(RECORDS TO PROCESS Opens)
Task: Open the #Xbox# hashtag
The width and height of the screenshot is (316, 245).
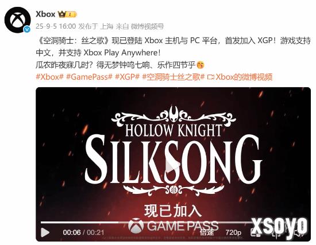Action: 49,77
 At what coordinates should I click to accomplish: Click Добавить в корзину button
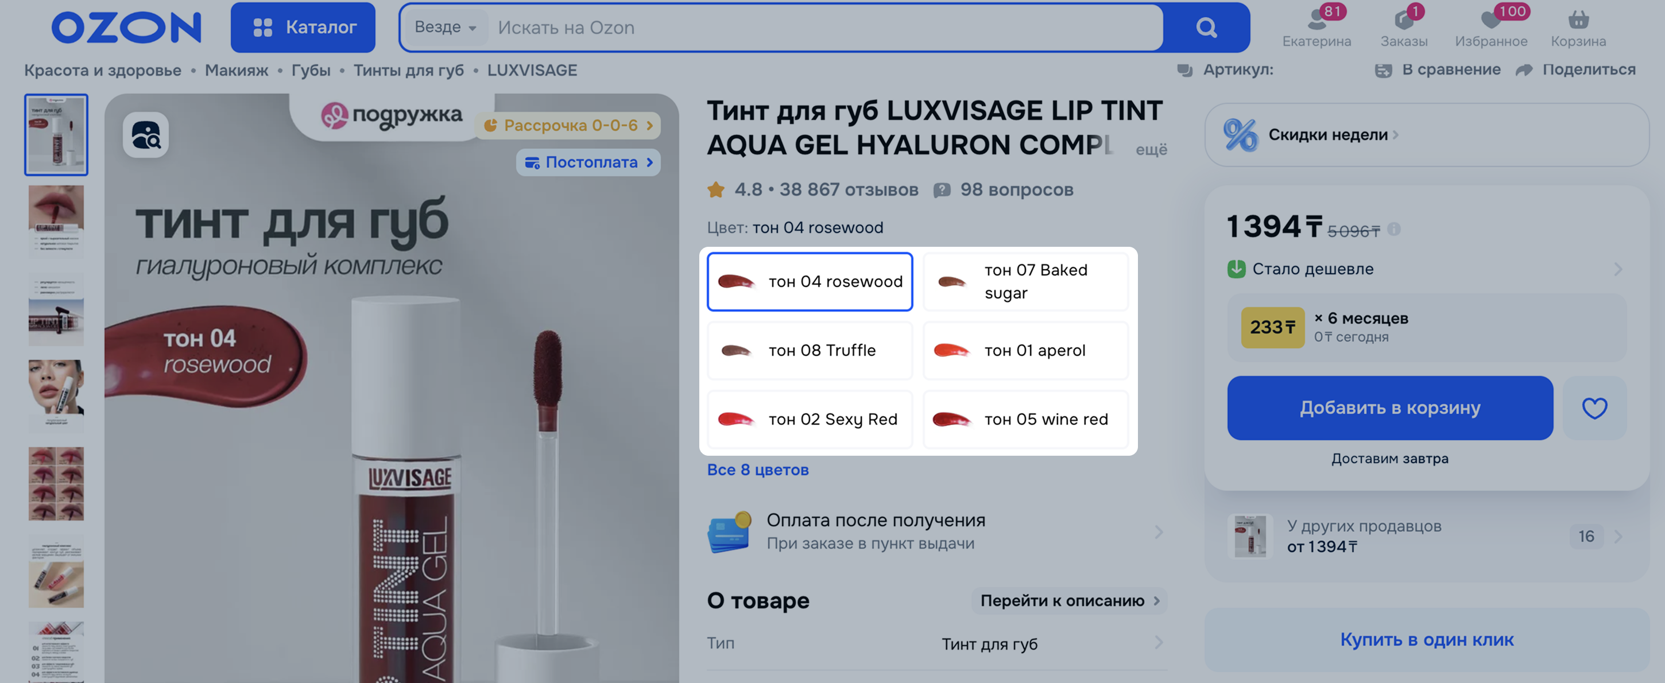click(x=1390, y=408)
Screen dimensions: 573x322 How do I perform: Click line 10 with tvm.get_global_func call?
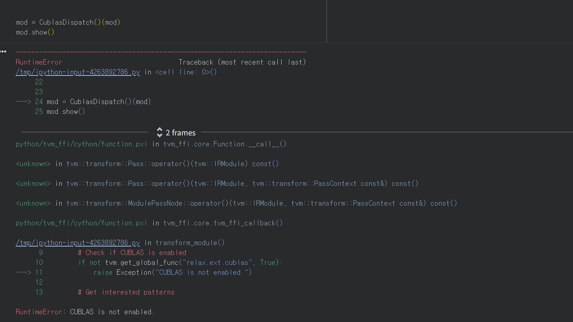[x=180, y=262]
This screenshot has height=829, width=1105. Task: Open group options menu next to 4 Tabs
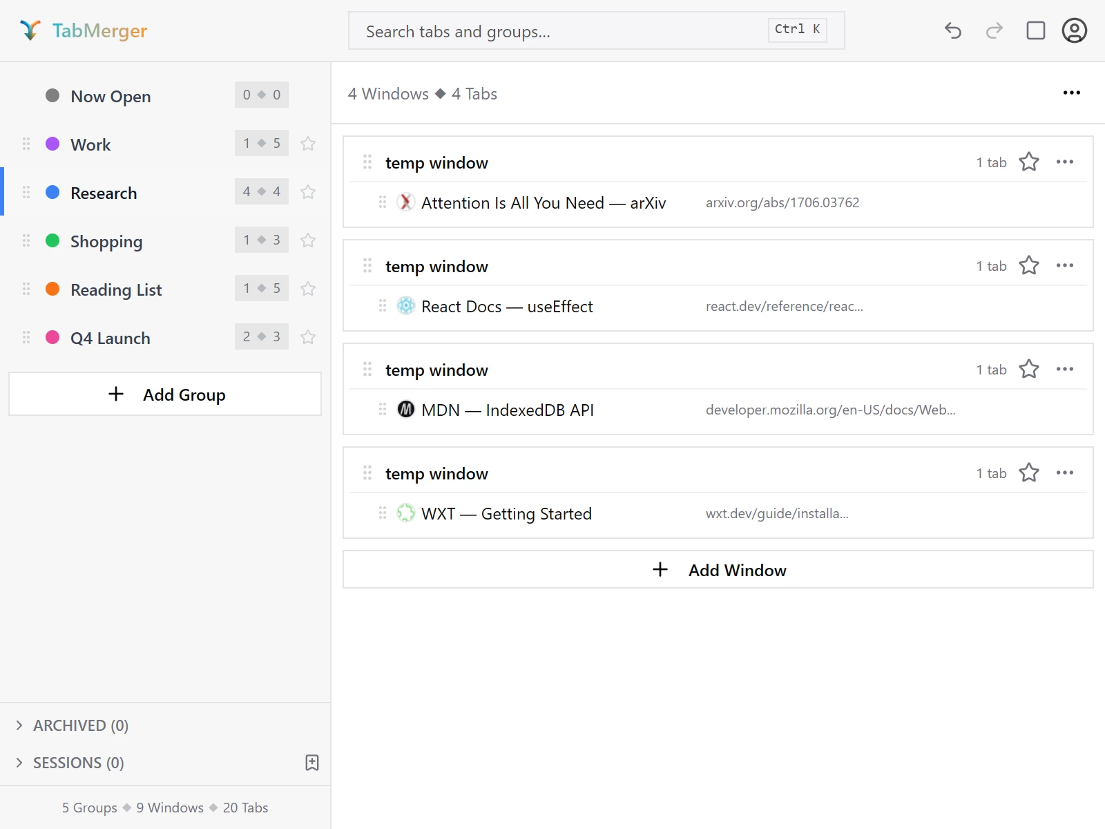[x=1072, y=93]
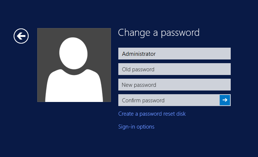This screenshot has height=157, width=258.
Task: Return to the previous screen via back button
Action: click(x=21, y=36)
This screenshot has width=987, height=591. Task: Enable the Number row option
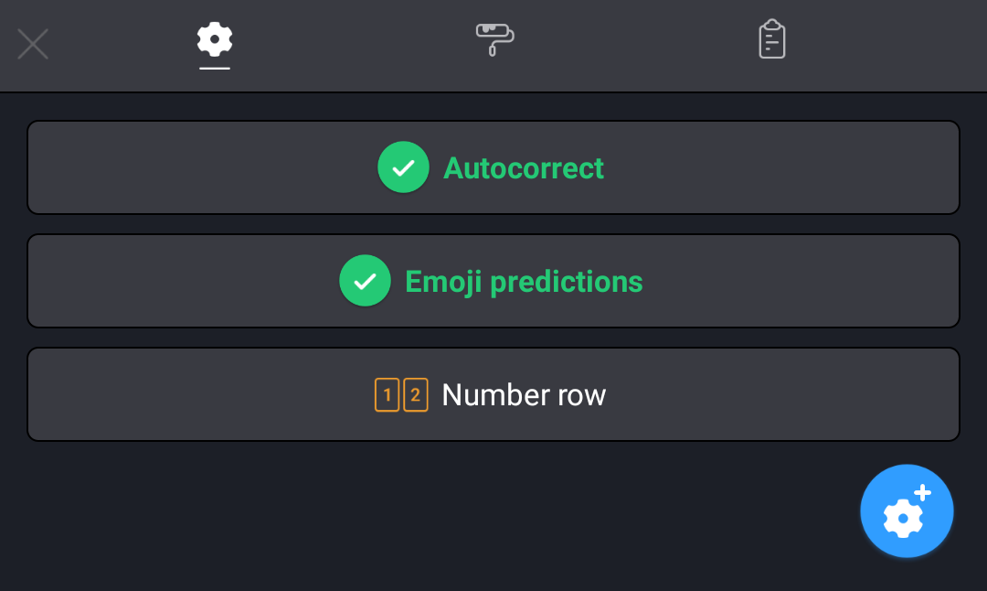coord(494,394)
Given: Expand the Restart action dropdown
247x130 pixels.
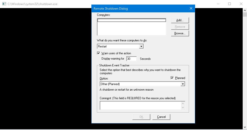Looking at the screenshot, I should tap(141, 46).
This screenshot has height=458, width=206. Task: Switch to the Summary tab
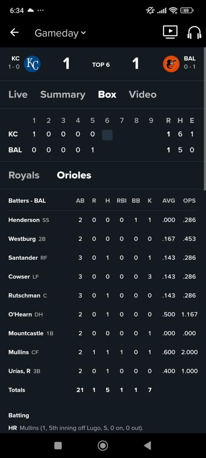coord(63,94)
(RECORDS TO PROCESS Closes)
**ACTIVITY:** Take the line that contains "247x130 pixels." and every line after it up to the end of the records above, and restate them exactly, without the pictures.

**RESPONSE TO THE EXERCISE:**
247x130 pixels.
Looking at the screenshot, I should tap(141, 46).
This screenshot has height=458, width=206. Task: Switch to the Summary tab
coord(63,94)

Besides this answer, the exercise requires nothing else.